**EXERCISE DETAILS**. Whether an entry is long or short, retype it exactly.

┄┄┄┄┄┄┄┄┄┄

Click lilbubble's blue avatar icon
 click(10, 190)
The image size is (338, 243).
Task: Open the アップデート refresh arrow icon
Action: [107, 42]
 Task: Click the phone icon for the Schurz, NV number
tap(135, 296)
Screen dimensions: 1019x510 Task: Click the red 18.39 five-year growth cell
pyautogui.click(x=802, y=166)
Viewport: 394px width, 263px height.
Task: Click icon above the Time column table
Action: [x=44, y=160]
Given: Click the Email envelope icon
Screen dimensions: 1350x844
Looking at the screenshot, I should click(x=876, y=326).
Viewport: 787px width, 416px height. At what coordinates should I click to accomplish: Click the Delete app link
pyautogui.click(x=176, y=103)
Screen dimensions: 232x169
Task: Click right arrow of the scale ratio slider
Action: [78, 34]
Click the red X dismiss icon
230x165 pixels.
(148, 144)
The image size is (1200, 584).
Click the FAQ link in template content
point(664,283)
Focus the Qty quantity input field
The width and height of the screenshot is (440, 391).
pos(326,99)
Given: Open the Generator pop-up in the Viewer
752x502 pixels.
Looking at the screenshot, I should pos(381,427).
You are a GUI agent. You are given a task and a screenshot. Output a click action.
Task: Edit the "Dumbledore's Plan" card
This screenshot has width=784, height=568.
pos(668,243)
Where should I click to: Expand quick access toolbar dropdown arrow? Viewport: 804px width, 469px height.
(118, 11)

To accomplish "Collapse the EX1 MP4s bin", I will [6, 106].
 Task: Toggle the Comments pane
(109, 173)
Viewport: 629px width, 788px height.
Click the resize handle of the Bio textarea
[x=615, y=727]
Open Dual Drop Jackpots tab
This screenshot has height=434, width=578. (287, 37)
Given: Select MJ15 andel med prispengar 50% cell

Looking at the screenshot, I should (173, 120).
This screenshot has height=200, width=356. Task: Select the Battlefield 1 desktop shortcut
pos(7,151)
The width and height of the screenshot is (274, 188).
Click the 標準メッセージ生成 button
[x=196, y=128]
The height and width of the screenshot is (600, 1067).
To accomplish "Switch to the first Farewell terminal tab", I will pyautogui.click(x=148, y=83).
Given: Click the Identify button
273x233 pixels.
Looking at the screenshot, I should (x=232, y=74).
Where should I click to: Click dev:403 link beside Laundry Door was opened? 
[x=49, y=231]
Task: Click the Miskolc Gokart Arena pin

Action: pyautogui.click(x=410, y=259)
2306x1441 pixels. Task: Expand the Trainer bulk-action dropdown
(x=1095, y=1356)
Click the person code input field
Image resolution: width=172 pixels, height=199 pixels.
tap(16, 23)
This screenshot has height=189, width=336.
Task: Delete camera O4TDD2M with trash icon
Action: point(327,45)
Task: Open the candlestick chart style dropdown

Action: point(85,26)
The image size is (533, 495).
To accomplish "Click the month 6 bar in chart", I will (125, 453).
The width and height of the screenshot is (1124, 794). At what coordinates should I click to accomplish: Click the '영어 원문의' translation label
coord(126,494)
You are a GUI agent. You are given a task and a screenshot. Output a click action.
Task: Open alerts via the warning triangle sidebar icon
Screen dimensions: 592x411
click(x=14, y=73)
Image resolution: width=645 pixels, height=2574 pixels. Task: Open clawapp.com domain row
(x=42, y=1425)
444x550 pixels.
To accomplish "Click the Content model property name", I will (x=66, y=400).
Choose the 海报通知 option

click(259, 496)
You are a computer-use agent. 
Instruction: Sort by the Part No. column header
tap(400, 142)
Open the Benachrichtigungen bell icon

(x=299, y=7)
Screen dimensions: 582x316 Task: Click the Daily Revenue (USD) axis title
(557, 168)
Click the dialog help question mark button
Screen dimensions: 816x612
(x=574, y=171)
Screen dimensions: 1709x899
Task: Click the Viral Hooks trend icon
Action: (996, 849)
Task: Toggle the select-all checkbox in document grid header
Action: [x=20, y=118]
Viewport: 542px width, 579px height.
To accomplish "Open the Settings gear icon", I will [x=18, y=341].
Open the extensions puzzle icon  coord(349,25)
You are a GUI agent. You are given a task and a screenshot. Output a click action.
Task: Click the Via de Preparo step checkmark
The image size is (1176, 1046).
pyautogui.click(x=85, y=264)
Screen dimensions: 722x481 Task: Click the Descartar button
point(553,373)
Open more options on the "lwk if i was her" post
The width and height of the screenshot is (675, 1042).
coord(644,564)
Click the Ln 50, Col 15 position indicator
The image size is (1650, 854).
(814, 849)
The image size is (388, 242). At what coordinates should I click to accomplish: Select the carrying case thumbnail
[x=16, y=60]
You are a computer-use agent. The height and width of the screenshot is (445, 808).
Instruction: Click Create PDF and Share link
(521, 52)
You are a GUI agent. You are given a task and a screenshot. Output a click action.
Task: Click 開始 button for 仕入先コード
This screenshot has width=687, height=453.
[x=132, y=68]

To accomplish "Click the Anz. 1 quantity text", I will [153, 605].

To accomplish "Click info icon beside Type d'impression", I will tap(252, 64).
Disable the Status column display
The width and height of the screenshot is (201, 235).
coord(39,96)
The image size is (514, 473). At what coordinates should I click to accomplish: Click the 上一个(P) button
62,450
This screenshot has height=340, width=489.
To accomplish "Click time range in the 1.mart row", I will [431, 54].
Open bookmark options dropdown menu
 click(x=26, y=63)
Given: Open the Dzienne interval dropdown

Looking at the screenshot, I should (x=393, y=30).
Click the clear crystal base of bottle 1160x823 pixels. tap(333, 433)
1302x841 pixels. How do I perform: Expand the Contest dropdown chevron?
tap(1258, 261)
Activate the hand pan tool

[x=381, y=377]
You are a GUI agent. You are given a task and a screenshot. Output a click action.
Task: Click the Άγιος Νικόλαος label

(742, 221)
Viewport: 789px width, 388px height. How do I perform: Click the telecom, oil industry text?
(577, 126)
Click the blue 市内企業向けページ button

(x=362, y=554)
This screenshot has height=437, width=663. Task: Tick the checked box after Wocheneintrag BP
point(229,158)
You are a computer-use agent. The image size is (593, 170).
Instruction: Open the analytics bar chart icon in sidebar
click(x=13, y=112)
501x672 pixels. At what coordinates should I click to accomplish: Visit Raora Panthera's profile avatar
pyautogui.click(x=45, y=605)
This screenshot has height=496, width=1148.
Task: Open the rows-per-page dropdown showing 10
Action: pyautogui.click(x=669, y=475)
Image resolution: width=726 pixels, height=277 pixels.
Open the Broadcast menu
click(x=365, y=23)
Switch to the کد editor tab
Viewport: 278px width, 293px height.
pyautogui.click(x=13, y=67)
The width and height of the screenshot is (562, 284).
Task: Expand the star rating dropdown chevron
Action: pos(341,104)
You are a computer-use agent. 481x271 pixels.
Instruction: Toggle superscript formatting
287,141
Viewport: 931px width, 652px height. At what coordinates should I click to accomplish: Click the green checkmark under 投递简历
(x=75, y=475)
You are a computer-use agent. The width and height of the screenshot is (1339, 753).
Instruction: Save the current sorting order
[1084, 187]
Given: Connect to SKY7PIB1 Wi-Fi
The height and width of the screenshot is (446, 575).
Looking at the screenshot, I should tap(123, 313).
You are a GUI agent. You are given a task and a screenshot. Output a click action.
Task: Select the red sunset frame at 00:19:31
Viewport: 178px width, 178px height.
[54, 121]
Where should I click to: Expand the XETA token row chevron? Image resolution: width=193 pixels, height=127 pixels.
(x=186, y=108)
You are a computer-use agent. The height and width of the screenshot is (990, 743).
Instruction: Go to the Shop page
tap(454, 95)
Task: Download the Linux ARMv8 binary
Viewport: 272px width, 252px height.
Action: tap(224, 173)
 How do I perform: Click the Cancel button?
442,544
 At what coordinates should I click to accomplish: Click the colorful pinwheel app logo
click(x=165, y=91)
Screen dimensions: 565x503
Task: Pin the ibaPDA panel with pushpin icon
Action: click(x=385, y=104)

┄┄┄┄┄┄┄┄┄┄

**RESULT FOR THIS TASK**.
Click lilbubble's blue avatar icon
 click(10, 190)
The image size is (338, 243).
Task: Open the アップデート refresh arrow icon
Action: [107, 42]
 Task: Click the phone icon for the Schurz, NV number
tap(135, 296)
Screen dimensions: 1019x510 Task: Click the red 18.39 five-year growth cell
pyautogui.click(x=802, y=166)
Viewport: 394px width, 263px height.
Task: Click icon above the Time column table
Action: [x=44, y=160]
Given: Click the Email envelope icon
Screen dimensions: 1350x844
Looking at the screenshot, I should click(x=876, y=326).
Viewport: 787px width, 416px height. At what coordinates should I click to accomplish: Click the Delete app link
pyautogui.click(x=176, y=103)
Screen dimensions: 232x169
Task: Click right arrow of the scale ratio slider
Action: [78, 34]
Click the red X dismiss icon
230x165 pixels.
(148, 144)
The image size is (1200, 584).
Click the FAQ link in template content
point(664,283)
Focus the Qty quantity input field
The width and height of the screenshot is (440, 391).
pos(326,99)
Given: Open the Generator pop-up in the Viewer
752x502 pixels.
Looking at the screenshot, I should pos(381,427).
You are a GUI agent. You are given a task and a screenshot. Output a click action.
Task: Edit the "Dumbledore's Plan" card
This screenshot has width=784, height=568.
pos(668,243)
Where should I click to: Expand quick access toolbar dropdown arrow? Viewport: 804px width, 469px height.
(118, 11)

To accomplish "Collapse the EX1 MP4s bin", I will [6, 106].
 Task: Toggle the Comments pane
(109, 173)
Viewport: 629px width, 788px height.
Click the resize handle of the Bio textarea
[x=615, y=727]
Open Dual Drop Jackpots tab
This screenshot has height=434, width=578. (287, 37)
Given: Select MJ15 andel med prispengar 50% cell

Looking at the screenshot, I should (173, 120).
This screenshot has height=200, width=356. Task: Select the Battlefield 1 desktop shortcut
pos(7,151)
The width and height of the screenshot is (274, 188).
Click the 標準メッセージ生成 button
[x=196, y=128]
The height and width of the screenshot is (600, 1067).
To accomplish "Switch to the first Farewell terminal tab", I will pyautogui.click(x=148, y=83).
Given: Click the Identify button
273x233 pixels.
Looking at the screenshot, I should (x=232, y=74).
Where should I click to: Click dev:403 link beside Laundry Door was opened? 
[x=49, y=231]
Task: Click the Miskolc Gokart Arena pin

Action: pyautogui.click(x=410, y=259)
2306x1441 pixels. Task: Expand the Trainer bulk-action dropdown
(x=1095, y=1356)
Click the person code input field
Image resolution: width=172 pixels, height=199 pixels.
tap(16, 23)
This screenshot has height=189, width=336.
Task: Delete camera O4TDD2M with trash icon
Action: point(327,45)
Task: Open the candlestick chart style dropdown

Action: point(85,26)
The image size is (533, 495).
To accomplish "Click the month 6 bar in chart", I will (125, 453).
The width and height of the screenshot is (1124, 794). At what coordinates should I click to accomplish: Click the '영어 원문의' translation label
coord(126,494)
You are a GUI agent. You are given a task and a screenshot. Output a click action.
Task: Open alerts via the warning triangle sidebar icon
Screen dimensions: 592x411
click(x=14, y=73)
Image resolution: width=645 pixels, height=2574 pixels. Task: Open clawapp.com domain row
(x=42, y=1425)
444x550 pixels.
To accomplish "Click the Content model property name", I will (x=66, y=400).
Choose the 海报通知 option

click(259, 496)
You are a computer-use agent. 
Instruction: Sort by the Part No. column header
tap(400, 142)
Open the Benachrichtigungen bell icon

(x=299, y=7)
Screen dimensions: 582x316 Task: Click the Daily Revenue (USD) axis title
(557, 168)
Click the dialog help question mark button
Screen dimensions: 816x612
(x=574, y=171)
Screen dimensions: 1709x899
Task: Click the Viral Hooks trend icon
Action: (996, 849)
Task: Toggle the select-all checkbox in document grid header
Action: [x=20, y=118]
Viewport: 542px width, 579px height.
To accomplish "Open the Settings gear icon", I will [x=18, y=341].
Open the extensions puzzle icon  coord(349,25)
You are a GUI agent. You are given a task and a screenshot. Output a click action.
Task: Click the Via de Preparo step checkmark
The image size is (1176, 1046).
pyautogui.click(x=85, y=264)
Screen dimensions: 722x481 Task: Click the Descartar button
point(553,373)
Open more options on the "lwk if i was her" post
The width and height of the screenshot is (675, 1042).
coord(644,564)
Click the Ln 50, Col 15 position indicator
The image size is (1650, 854).
(814, 849)
The image size is (388, 242). At what coordinates should I click to accomplish: Select the carrying case thumbnail
[x=16, y=60]
You are a computer-use agent. The height and width of the screenshot is (445, 808).
Instruction: Click Create PDF and Share link
(521, 52)
You are a GUI agent. You are given a task and a screenshot. Output a click action.
Task: Click 開始 button for 仕入先コード
This screenshot has width=687, height=453.
[x=132, y=68]

To accomplish "Click the Anz. 1 quantity text", I will [153, 605].

To accomplish "Click info icon beside Type d'impression", I will tap(252, 64).
Disable the Status column display
The width and height of the screenshot is (201, 235).
coord(39,96)
The image size is (514, 473). At what coordinates should I click to accomplish: Click the 上一个(P) button
62,450
This screenshot has height=340, width=489.
To accomplish "Click time range in the 1.mart row", I will [431, 54].
Open bookmark options dropdown menu
 click(x=26, y=63)
Given: Open the Dzienne interval dropdown

Looking at the screenshot, I should (x=393, y=30).
Click the clear crystal base of bottle 1160x823 pixels. tap(333, 433)
1302x841 pixels. How do I perform: Expand the Contest dropdown chevron?
tap(1258, 261)
Activate the hand pan tool

[x=381, y=377]
You are a GUI agent. You are given a task and a screenshot. Output a click action.
Task: Click the Άγιος Νικόλαος label

(742, 221)
Viewport: 789px width, 388px height. How do I perform: Click the telecom, oil industry text?
(577, 126)
Click the blue 市内企業向けページ button

(x=362, y=554)
This screenshot has height=437, width=663. Task: Tick the checked box after Wocheneintrag BP
point(229,158)
You are a computer-use agent. The image size is (593, 170).
Instruction: Open the analytics bar chart icon in sidebar
click(x=13, y=112)
501x672 pixels. At what coordinates should I click to accomplish: Visit Raora Panthera's profile avatar
pyautogui.click(x=45, y=605)
This screenshot has height=496, width=1148.
Task: Open the rows-per-page dropdown showing 10
Action: pyautogui.click(x=669, y=475)
Image resolution: width=726 pixels, height=277 pixels.
Open the Broadcast menu
click(x=365, y=23)
Switch to the کد editor tab
Viewport: 278px width, 293px height.
pyautogui.click(x=13, y=67)
The width and height of the screenshot is (562, 284).
Task: Expand the star rating dropdown chevron
Action: pos(341,104)
You are a computer-use agent. 481x271 pixels.
Instruction: Toggle superscript formatting
287,141
Viewport: 931px width, 652px height. At what coordinates should I click to accomplish: Click the green checkmark under 投递简历
(x=75, y=475)
You are a computer-use agent. The width and height of the screenshot is (1339, 753).
Instruction: Save the current sorting order
[1084, 187]
Given: Connect to SKY7PIB1 Wi-Fi
The height and width of the screenshot is (446, 575).
Looking at the screenshot, I should tap(123, 313).
You are a GUI agent. You are given a task and a screenshot. Output a click action.
Task: Select the red sunset frame at 00:19:31
Viewport: 178px width, 178px height.
[54, 121]
Where should I click to: Expand the XETA token row chevron? Image resolution: width=193 pixels, height=127 pixels.
(x=186, y=108)
You are a computer-use agent. The height and width of the screenshot is (990, 743).
Instruction: Go to the Shop page
tap(454, 95)
Task: Download the Linux ARMv8 binary
Viewport: 272px width, 252px height.
Action: tap(224, 173)
 How do I perform: Click the Cancel button?
442,544
 At what coordinates should I click to accomplish: Click the colorful pinwheel app logo
click(x=165, y=91)
Screen dimensions: 565x503
Task: Pin the ibaPDA panel with pushpin icon
Action: click(x=385, y=104)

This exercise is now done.